Sous des dehors qui se veulent sympathiques, et que les médias reprennent en bloc, sans recul et souvent avec connivence, les militants anti-OGM pratiquent à vaste échelle la pression psychologique, le harcelement, l'atteinte aux biens, autant de délits réprimés par le code pénal. Parfois, les agriculteurs cherchent à se défendre et on se retrouvent avec des affrontements dont on s'empresse de les rendre médiatiquement responsables. S'ils ne font rien, ils assistent à la destruction de leurs culture, parce qu'il faut appeler un chat un chat. Un démonatge ou un fauchage, c'est de la destruction volontaire de biens, du saccage. On comprend que dans cette situation une personne fragile puisse craquer, que cette pression a pu être la goutte d'eau qui a fait déborder le vase. J'espère que cette tragédie permettera à certains de se rendre compte de la portée de leurs actes et de la véritable nature des activités auxquelles ils participent. Au moins, cet agriculteur ne sera pas mort pour rien.
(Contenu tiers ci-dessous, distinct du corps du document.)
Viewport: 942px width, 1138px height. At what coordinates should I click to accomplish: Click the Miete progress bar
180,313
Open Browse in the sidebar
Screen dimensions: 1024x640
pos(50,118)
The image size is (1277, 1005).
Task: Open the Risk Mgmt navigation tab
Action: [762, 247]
Pour ma part, ce n'est pas ainsi que je conçois le débat politique et l'action militante. Je peux être en désaccord avec certaines pratiques, si elles sont légales, je n'ai pas le droit d'intervenir directement dans les affaires d'autrui pour lui imposer ma volonté, mes idées et mes pratiques. Je préfère prendre la voie légale et militer pour que les activités que je réprouve ou que je considère comme dangereuses soit interdites par la loi.